The Timber Mills Come And Go
European use of the land first began in the 1840s. Graziers such as the Hassell family began to use a small part of Denmark's coastal areas for grazing cattle. The land, however, was not held by freehold title, but was either considered common land or leased from the government. The region experienced a major change with the arrival of the Millar Brothers in 1895.
The catalyst for Denmark's settlement was the rapid development of the railways throughout the Colony. The railway lines, Perth to Fremantle and Perth to Albany Charles and Edwin, originally came to the West as railway contractors. Using land concessions they had gained in return for their work, they responded to the large demand for timber by setting up a timber mill in 1884 in the Torbay district near Albany. 1893 saw the beginning of the gold rush in Western Australia. The need for the extension of the railway to the goldfields, plus the housing boom, again put pressure on the supply of timber. Looking for larger supplies of big trees, the Millar brothers decided on the area around the Denmark River. In 1895 they set up a mill in Denmark and proceeded to provide transport for their product to Albany. They built a railway track that also necessitated a bridge across the river. The first small mill was followed by a larger one close by. They continued to expand by building another mill in an area they called Scotsdale. The name Scotsdale was formed by an amalgamation of the names of two men who worked for the Millars, James Scott and Henry Teesdale Smith.
Demand for timber from England, India, China, South Africa and South America was also high. Mills worked around the clock under the light of kerosene flares. At the height of the Millars' involvement in the district it is said they employed up to 1000 men and two runs a day were made by train to Albany delivering the timber. The return trips often carried water which had to be carted into Denmark until a creek was dammed at the foot of Jamieson Hill for a regular water supply.
The original surveying of the Denmark townsite was organised by the Millars' company, Karri and Jarrah Forests Ltd. They supplied four-roomed cottages as quarters to married men. Along with about 100 cottages, a butcher, blacksmith and general store were built. Community spirit was encouraged by the erection of a hall and a recreation and billiard room. Education and spiritual needs were supplied by a school and St Leonard's Anglican Church, both of which opened in 1896. Interestingly, no hotel was built in the township as alcohol was prohibited. However, many stories have been told about the methods used to break the imposition of the 'dry' town rule.
A twelve bed hospital was built, and run by Dr Gray (until 1902) and then later Matron Butler. It was necessary because of the dangerous nature of timber felling and milling. The hospital was funded by deductions from the employee's pay. Maternity patients continued to be confined in their homes where they were attended by Nurse Westwood, the local midwife.

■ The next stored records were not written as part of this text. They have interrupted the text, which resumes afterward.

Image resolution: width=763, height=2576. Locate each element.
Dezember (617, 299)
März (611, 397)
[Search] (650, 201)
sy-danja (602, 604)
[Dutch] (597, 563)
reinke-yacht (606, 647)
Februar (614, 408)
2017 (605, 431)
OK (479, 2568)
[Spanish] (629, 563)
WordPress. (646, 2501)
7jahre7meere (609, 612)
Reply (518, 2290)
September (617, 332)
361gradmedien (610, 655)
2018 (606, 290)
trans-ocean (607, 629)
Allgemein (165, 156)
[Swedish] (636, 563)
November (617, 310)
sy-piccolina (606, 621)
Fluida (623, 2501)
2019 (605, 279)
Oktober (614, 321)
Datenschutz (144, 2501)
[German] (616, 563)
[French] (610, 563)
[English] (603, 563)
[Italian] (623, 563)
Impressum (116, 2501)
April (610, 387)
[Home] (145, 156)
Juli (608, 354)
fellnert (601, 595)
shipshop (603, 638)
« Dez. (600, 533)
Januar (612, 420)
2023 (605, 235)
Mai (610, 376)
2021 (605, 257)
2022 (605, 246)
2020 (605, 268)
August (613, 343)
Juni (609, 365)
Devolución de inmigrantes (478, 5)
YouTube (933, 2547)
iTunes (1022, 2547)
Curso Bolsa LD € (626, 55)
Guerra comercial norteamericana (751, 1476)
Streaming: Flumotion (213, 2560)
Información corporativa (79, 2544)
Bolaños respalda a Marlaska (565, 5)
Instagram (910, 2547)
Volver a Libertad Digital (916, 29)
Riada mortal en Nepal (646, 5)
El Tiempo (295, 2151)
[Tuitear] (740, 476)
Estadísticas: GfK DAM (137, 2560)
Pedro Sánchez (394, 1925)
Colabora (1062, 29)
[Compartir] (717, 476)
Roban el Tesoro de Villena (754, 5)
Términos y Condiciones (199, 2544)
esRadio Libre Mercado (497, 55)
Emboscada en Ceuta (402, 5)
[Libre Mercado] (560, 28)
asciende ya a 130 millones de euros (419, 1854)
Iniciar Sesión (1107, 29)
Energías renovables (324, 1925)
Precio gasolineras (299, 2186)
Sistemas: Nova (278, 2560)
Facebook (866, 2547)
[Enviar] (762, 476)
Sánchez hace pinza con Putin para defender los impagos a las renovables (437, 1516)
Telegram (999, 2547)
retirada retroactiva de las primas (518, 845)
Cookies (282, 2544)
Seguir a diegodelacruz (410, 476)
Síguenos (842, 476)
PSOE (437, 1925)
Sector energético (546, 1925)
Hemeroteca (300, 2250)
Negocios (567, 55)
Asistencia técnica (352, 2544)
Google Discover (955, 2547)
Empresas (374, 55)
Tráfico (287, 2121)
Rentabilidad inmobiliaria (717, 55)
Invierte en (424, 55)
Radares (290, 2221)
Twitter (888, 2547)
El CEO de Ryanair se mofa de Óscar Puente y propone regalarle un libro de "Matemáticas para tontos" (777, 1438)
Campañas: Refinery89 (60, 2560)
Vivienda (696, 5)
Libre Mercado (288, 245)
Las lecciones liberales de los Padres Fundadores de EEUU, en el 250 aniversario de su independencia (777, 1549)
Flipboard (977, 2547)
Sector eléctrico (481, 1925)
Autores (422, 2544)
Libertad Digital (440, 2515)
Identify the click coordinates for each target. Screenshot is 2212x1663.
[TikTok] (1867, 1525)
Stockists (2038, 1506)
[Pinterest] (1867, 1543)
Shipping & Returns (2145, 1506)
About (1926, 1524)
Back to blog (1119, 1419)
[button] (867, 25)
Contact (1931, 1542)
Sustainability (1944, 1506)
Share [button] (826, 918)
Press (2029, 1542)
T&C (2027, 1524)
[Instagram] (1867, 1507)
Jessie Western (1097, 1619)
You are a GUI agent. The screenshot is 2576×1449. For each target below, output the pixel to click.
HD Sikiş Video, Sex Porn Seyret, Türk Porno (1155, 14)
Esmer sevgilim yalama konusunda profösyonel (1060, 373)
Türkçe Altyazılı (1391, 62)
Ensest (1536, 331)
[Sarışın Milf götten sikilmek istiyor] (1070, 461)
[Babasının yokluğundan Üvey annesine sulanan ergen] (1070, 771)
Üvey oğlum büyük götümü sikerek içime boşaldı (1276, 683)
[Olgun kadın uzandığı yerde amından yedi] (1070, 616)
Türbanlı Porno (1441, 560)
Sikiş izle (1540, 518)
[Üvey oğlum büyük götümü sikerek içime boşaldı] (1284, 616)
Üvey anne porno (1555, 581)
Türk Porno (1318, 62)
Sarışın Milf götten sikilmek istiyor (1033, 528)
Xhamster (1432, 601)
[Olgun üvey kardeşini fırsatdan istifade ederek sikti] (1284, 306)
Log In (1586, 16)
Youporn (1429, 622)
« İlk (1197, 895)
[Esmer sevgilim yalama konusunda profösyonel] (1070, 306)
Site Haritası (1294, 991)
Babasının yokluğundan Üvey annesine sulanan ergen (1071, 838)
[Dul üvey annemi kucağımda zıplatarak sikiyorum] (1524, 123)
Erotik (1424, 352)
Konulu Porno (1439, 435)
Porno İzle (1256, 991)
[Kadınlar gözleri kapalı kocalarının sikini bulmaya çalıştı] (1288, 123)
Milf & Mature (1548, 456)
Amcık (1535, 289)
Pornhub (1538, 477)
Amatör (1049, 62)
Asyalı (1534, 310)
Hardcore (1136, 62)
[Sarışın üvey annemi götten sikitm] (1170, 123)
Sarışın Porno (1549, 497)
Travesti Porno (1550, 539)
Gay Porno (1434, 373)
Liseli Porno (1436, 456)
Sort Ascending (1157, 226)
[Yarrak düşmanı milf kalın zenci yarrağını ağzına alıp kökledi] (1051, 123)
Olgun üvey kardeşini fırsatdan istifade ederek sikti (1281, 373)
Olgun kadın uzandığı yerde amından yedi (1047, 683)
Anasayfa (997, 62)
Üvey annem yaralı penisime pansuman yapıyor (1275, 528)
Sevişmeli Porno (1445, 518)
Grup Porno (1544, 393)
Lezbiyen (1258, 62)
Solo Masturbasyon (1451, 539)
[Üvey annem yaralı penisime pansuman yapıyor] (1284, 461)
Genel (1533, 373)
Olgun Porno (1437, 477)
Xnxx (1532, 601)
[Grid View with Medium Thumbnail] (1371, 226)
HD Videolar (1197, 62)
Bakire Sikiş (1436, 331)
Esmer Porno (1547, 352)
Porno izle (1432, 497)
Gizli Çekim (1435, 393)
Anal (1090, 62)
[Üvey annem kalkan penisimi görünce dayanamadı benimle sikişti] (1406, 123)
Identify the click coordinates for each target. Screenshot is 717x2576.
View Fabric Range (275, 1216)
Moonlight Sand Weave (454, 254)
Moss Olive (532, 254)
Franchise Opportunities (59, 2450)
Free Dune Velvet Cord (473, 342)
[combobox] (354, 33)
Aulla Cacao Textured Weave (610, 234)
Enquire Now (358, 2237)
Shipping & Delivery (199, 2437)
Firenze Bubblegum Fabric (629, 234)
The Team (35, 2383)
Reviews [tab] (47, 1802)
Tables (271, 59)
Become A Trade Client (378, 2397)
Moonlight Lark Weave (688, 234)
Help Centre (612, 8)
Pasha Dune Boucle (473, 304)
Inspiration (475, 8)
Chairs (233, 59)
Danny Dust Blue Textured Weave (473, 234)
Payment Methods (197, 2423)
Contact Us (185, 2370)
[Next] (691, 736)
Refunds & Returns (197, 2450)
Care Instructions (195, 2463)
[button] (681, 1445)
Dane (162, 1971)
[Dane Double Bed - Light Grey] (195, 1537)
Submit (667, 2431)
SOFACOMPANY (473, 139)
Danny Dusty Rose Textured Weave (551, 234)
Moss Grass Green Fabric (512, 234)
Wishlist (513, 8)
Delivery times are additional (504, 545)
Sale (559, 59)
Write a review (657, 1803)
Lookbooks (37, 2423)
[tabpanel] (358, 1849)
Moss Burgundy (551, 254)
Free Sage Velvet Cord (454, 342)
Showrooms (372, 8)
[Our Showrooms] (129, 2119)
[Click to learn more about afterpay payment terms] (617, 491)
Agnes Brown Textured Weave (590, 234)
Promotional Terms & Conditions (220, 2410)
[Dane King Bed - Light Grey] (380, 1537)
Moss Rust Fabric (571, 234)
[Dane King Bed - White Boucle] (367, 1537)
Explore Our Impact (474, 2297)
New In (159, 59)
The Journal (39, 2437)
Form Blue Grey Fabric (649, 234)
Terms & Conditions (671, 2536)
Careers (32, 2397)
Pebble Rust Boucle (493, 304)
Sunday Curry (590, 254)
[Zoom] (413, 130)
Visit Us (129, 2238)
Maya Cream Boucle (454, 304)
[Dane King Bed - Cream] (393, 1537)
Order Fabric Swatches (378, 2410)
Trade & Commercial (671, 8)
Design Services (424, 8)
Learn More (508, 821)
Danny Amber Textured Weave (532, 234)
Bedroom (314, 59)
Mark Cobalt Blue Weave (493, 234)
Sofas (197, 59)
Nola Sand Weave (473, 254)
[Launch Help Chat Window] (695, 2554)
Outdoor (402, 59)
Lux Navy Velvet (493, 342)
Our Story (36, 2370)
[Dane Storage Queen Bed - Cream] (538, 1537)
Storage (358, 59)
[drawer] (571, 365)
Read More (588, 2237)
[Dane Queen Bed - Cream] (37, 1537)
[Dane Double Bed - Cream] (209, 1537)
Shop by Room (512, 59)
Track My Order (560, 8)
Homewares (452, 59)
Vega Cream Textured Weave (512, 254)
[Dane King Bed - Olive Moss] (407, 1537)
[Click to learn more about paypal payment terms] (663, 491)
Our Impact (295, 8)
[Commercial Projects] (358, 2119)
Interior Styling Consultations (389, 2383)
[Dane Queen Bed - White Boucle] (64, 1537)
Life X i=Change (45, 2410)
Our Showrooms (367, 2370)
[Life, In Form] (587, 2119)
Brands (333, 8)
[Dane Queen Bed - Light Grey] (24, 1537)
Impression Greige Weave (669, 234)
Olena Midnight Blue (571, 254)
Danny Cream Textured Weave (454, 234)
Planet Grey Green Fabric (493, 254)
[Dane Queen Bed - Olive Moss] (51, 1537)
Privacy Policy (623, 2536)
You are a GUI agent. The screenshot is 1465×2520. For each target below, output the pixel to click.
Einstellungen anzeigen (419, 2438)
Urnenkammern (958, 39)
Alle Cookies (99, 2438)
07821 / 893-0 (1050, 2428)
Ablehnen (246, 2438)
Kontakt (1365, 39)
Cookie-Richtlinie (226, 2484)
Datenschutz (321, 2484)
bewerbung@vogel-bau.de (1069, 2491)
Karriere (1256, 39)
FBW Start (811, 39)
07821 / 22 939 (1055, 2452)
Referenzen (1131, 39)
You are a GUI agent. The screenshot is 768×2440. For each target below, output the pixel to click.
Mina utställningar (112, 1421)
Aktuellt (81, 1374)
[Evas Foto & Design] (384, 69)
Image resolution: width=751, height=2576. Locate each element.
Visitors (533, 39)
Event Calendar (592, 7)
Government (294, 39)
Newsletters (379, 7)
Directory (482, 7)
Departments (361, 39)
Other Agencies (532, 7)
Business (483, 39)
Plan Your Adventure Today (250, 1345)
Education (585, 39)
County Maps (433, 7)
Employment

The services and living conditions of the mill workers must have been relatively satisfactory, as no strikes by the Denmark Timber and Workers Union (formed 1899) were ever called. This harmonious situation was encouraged by John Coughlan, the General Manager of Denmark Mills. He was recognised as an efficient operator, as his ability to manage business and employees gained much respect.
There was a cumulative benefit to the development of the timber industry in Denmark.
The supportive services that were associated with the population of timber workers attracted new people into the district. Farmers came looking for new land and quickly recognised the nearby markets for vegetables and fruit in Denmark, Albany and the goldfields of Kalgoorlie/Boulder and Coolgardie. A farm was also established on Blackboy Flats at Young's siding. This farm was to grow grasses to feed the animals working at the mill. These included horses and bullocks. The results of this farm, however, were disappointing and it was discontinued after two or three years.
Despite the hard work of clearing the land and the difficulties in making cultivation successful, farms increased. Many farms were set up on land that had already been partly cleared by timber fellers. Settlers took advantage of tracks make by timber men, which eased their goods transport problem. A reflection of the growing agricultural nature of Denmark was the first Agricultural and Horticultural Show held in 1902. At this stage most of the produce was from cottage gardens. The Agricultural Shows coincided with log chopping contests with both team and individual events.
Other sporting events held in the district in this period were Two-up (mostly on pay day!), cock fighting and athletic competitions such as foot running, hurdling and jumping. Sport was, however, dominated in winter by football.
1905 was a vital year for Denmark. The Millar Brothers made the decision to cease milling operations. The timber supply around Denmark that was easily accessible by bullock teams and train branch lines was limited. The result was a business decision to withdraw.
The population of the town, approximately 1,000 at this time, shrank rapidly. Only two or three families remained. Two men, who had established themselves in the area were Alf Randall, a vegetable grower and J D Smith, a fisherman. They were horrified to see that the Millars planned not only to close down the timber mills, but also to dismantle the cottages, shops, hall and other buildings they had built for the mill workers. The two men joined forces and petitioned the State Government to prevent this happening. The government had been negotiating with the Millars in 1904 but the price was too high. A price of £5,000 was agreed to in 1907 and the demolition was halted.